We all wear masks. Its our safety net, if you will,to protect us from those who presume that they know us better than we do ourselves. Sometimes we even wear them when we are doing our “soul searching”. It’s hard to admit to even ourselves that there are things that we are not perfect. That what we do or say has consequences and repercussions in our daily lives. For instance, “why can’t I find a guy who loves me for myself”..Perhaps its the company you keep…you know the ones who stay in the bars, dont pay their child support or hold a steady job. If they didnt do that with the mother of their child, what makes you think they will do so with you? Why not aim for a higher class of guy. . .say perhaps, one with a job, a vehicle and likes hanging out watching movies with you because he likes the way you laugh at his corny jokes. Damn…must be boring huh? I often get frustrated with people who refuse to admit their value and settle for less. What made you think when you got married, you would be the one to provide the total support of the home, the care of the children, the slave to his every whim? that isn’t marriage..it’s a form of emotional abuse. and nobody deserves that. I see people who refuse to speak up and put an end to that. It makes me angry because I see their value. But its not my choice. I cannot make them change. Even if what I see would change their life for the better, or make them happier. It is not my choice. I cannot stress that enough. I have enough problems with the truths of my life which is no where near perfect. It’s not that I don’t try to make it that way, but I am honest enough to admit that sometimes I suck at it. But at least I get a new start every day so that’s always a plus.
We also wear masks and blinders in our paths as well. I mean if we do so in the mundane, why not the spiritual ,right? Sometimes people have the strangest idea of what we should be doing to keep us from being harmed, in their view, by the path we walk. But I have to question their sincerity. Is it really for our benefit that they choose to wield power to correct that or is it theirs? Is it their power trip of playing savior that causes them to question the validity of what we do? Sometimes we do tend to get caught up in the shineys and other things that others before us decree we “must” have in order for the gods to hear us. When in truth, we just need to stand still and listen as they begin to tell us what they expect from us. Wow..what a simple concept..listening. Only we don’t always do we? We hear what we want to especially when it is not what we want to hear. We are alone in finding our own way on whatever path we choose to walk. We cannot and must not allow the arguments and persuasion of others sway us from what is truly our destiny. they are not deity. they do not have any power beyond the veil to change things for us. That is between us and any entity we work with. Any changes that occur are ours to make. Nobody else’s, even if they wish it to be different. For others to speak and tell us that they could do so, or that we are wrong in our approach really pisses me off actually. It’s not their life. Not their path nor are they in charge of our destiny. It is not their choice, nor do I need to allow them that privilege.

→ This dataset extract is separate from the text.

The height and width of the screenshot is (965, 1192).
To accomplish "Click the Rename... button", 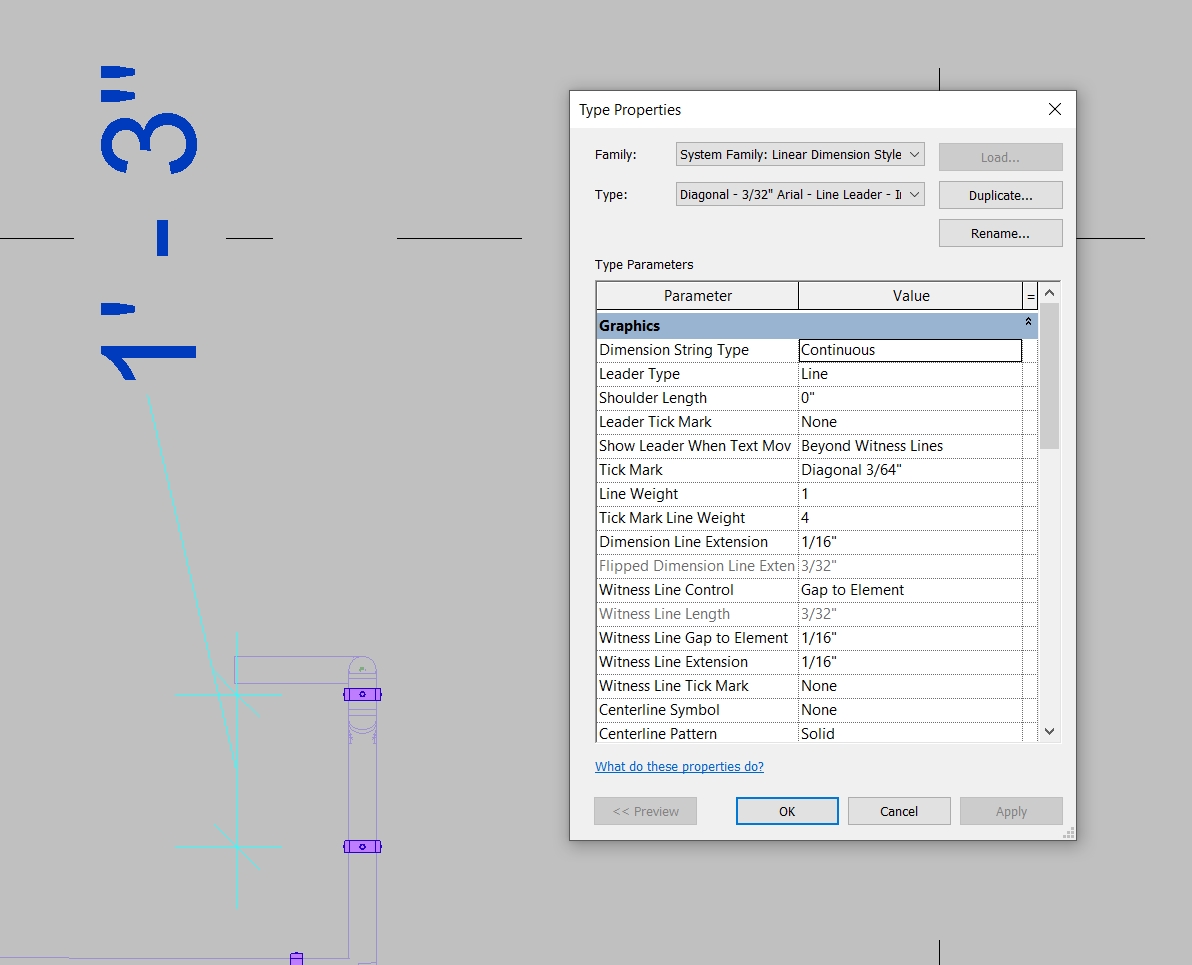I will [x=1000, y=233].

So its time to take a good look in that mirror. A good hard honest look. We don’t have to like what we see under that mask, but we do have to be honest at what is there. Is it time to let some things go? Is it time to tweak some things here or there to make how we live a little more productive? Whatever we see, its time to be truthful to ourselves. We deserve that. It is time we value what is truly us…that true woman or man that is worthy of respect, love and honesty from those in our lives, and most importantly from ourselves.